I am aware false positives may result, however any returned values will then be checked with a call to the URL itself, so this can be ignored. The other functions I have found often dont return the URLs query string too, if present.
From a block of text, the function should thus be able to return any type of URL, even if it means identifying will.i.am as a valid one!
eg. http://www.google.com, google.com, www.google.com, http://google.com,
ftp.google.com, https:// etc...and any derivation thereof with a query string
should be returned...
Many thanks, apologies again if this exists elsewhere on SO but my searches havent returned it..
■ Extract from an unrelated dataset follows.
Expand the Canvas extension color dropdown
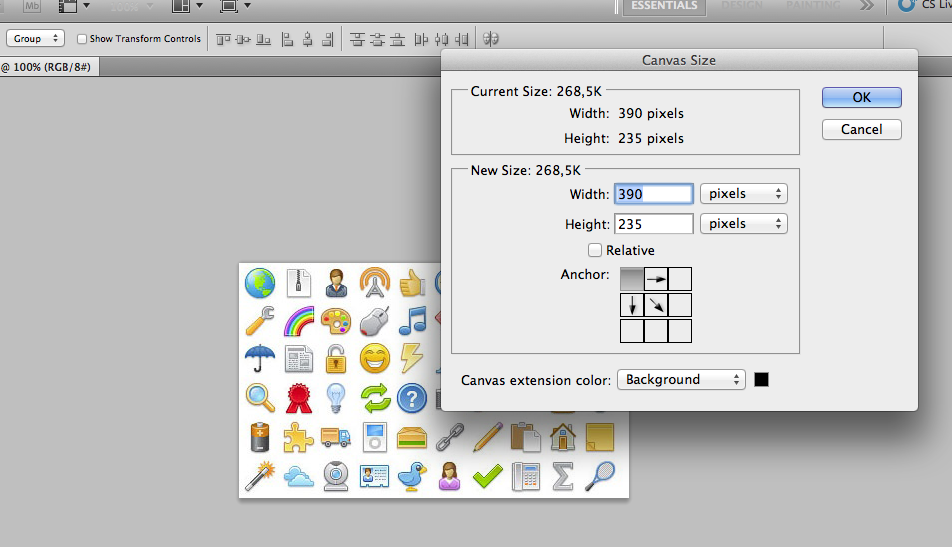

I just use URI.js -- makes it easy.
var source = "Hello www.example.com,\n"
+ "http://google.com is a search engine, like http://www.bing.com\n"
+ "http://exämple.org/foo.html?baz=la#bumm is an IDN URL,\n"
+ "http://123.123.123.123/foo.html is IPv4 and "
+ "http://fe80:0000:0000:0000:0204:61ff:fe9d:f156/foobar.html is IPv6.\n"
+ "links can also be in parens (http://example.org) "
+ "or quotes »http://example.org«.";
var result = URI.withinString(source, function(url) {
return "<a>" + url + "</a>";
});
/* result is:
Hello <a>www.example.com</a>,
<a>http://google.com</a> is a search engine, like <a>http://www.bing.com</a>
<a>http://exämple.org/foo.html?baz=la#bumm</a> is an IDN URL,
<a>http://123.123.123.123/foo.html</a> is IPv4 and <a>http://fe80:0000:0000:0000:0204:61ff:fe9d:f156/foobar.html</a> is IPv6.
links can also be in parens (<a>http://example.org</a>) or quotes »<a>http://example.org</a>«.
*/
https://github.com/medialize/URI.js
http://medialize.github.io/URI.js/

You could use the regex from URI.js:
// gruber revised expression - http://rodneyrehm.de/t/url-regex.html
var uri_pattern = /\b((?:[a-z][\w-]+:(?:\/{1,3}|[a-z0-9%])|www\d{0,3}[.]|[a-z0-9.\-]+[.][a-z]{2,4}\/)(?:[^\s()<>]+|\(([^\s()<>]+|(\([^\s()<>]+\)))*\))+(?:\(([^\s()<>]+|(\([^\s()<>]+\)))*\)|[^\s`!()\[\]{};:'".,<>?«»“”‘’]))/ig;
String#match and or String#replace may help…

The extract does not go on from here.